I make leg of lamb the way my mom did… though Richard and I prefer it pink. And that’s what I planned to do when he found a nice size roast on sale (enough for a roast dinner, plus leftovers of lamb stew and lamb hash or whatever else he can come up with – 3 meals at least…hearty and very, very, economical). But, nooooooooooooo. Richard’s still in a ‘Julia frame of mind’ and he found a lamb recipe that he wanted to try.
So last night I set the table, lighted the candles, made a fresh lettuce centerpiece (you don’t need to spend money on flowers if there’s produce in the house)… then we dined on Julia’s Gigot a la Moutarde w/ Sauce Speciale a l’Ail pour Gigot. Translation: Leg of lamb coated w/ herbal mustard, and garlic sauce (gravy), and “Richard’s” roasted potatoes and roasted brussels sprouts. Julia’s leg of lamb w/ sauce wasn’t my mother’s lamb w/ gravy, but it was damn good.
Gigot a la Moutarde
(Herbal Mustard Coating for Roast Lamb)
6-lb leg of lamb (ours was 5 lbs)
½ cup Dijon-type prepared mustard
2 Tablespoons soy sauce
1 clove mashed garlic
1 teaspoon ground rosemary or thyme
¼ teaspoon powdered ginger
2 Tablespoon olive oil
Blend the mustard, soy sauce, garlic, herbs, and ginger together in a bowl.
Beat in the olive oil by droplets to make a mayonnaise-like cream.
Paint the lamb with the mixture using a rubber spatula or brush... and set it on the rack of the roasting pan. The meat will pick up more flavor if it’s coated several hours before roasting.
Roast in a 350 degree oven, 1 to 1-1/4 hours for medium rare; or 1-1/4 to 1-1/2 hours for well done. (This really depends on the oven. Richard roasted it for a half-hour longer than recommended and it came out a perfect medium rare). Do not sear first.

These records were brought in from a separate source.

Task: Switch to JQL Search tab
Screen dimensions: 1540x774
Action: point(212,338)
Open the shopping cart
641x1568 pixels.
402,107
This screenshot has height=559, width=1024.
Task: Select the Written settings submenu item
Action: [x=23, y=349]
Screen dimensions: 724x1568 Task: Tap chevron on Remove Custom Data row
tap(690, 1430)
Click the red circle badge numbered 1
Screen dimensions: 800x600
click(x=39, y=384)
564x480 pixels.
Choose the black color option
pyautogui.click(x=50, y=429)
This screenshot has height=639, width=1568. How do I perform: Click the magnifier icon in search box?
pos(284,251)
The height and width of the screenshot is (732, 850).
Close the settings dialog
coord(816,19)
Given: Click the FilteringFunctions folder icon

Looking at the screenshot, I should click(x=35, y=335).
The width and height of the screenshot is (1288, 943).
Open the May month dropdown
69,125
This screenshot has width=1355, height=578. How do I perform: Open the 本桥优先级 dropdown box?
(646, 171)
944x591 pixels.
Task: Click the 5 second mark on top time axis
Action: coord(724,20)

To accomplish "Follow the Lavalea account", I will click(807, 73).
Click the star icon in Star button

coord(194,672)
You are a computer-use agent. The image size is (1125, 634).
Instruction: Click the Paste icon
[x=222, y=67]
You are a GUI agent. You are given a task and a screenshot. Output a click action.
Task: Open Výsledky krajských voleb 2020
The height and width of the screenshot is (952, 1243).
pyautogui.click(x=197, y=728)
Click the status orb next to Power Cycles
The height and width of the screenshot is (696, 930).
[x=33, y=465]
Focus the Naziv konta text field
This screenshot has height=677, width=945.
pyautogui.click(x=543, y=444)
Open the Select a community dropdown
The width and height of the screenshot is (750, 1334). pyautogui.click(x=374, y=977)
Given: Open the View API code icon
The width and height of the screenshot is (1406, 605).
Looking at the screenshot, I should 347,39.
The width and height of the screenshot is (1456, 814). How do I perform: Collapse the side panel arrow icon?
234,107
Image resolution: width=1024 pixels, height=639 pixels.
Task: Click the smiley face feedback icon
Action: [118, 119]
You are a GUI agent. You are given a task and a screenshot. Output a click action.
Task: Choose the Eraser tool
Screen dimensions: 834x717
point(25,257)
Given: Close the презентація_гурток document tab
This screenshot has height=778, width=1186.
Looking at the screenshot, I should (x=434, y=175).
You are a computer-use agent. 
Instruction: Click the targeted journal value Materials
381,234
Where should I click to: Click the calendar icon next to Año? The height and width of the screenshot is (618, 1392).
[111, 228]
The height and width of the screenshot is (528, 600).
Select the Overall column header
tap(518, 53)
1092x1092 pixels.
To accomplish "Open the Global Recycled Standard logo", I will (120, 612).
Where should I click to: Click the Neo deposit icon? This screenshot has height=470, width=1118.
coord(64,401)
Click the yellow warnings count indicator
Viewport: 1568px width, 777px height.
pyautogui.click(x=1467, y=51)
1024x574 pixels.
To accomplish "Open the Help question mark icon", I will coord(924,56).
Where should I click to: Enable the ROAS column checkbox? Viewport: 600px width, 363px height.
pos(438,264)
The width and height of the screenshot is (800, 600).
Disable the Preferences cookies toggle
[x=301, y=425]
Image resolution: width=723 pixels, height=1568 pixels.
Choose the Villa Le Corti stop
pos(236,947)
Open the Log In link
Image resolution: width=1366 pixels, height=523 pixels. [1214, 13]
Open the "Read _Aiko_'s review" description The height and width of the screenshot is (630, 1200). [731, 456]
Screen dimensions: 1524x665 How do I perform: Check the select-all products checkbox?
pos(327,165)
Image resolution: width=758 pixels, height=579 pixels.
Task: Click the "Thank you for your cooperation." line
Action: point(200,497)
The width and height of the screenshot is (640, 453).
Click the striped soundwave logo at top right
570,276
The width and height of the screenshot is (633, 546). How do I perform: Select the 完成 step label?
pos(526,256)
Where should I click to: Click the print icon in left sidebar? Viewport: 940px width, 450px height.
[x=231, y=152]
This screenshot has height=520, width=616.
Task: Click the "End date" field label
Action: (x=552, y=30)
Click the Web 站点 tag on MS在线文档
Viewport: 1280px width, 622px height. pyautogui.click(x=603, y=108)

Sauce Speciale a l’Ail pour Gigot
(Garlic Sauce for Roast Lamb)
(This sauces used a whole head of garlic which, after two blanchings and a long simmering, becomes tamed and develops a delicious flavor.)
For 1-1/2 to 2 cups of sauce
1 large head of garlic
A saucepan containing 1 quart of cold water
A 1-quart heavy-bottomed saucepan
3/4 cup milk, more if needed
1/8 teaspoon salt
¼ teaspoon rosemary or thyme
1-1/2 Tablespoons raw white rice (we didn’t have any so Richard used brown rice)
1 cup brown lamb stock, beef stock, or canned beef bouillon
A sieve, a bowl, and a wooden spoon, or a blender
Salt & pepper
A hot gravy boat
Separate the garlic cloves. Bring them to the boil in the sauce pan and boil 30 seconds. Drain and peel. Set again in cold water, bring to the boil, and drain.
In the saucepan bring the milk, salt, herbs, and rice to a simmer. Add the garlic, and simmer very slowly for 45 minutes, putting in more milk by spoonfuls if the rice is in danger of scorching.
Note: this sauce takes 45 minutes – something Richard forgot and started it late. Thankfully, the lamb needed to stay in the oven a bit longer, so both were done at the same time.
Pour in the stock or bouillon and simmer 1 minute. Then force through a sieve, or puree in the blender.
Correct seasoning. If done before the lamb, set aside and reheat when needed. Then pour into a hot gravy boat.
PS - Later this week, leftover lamb stew.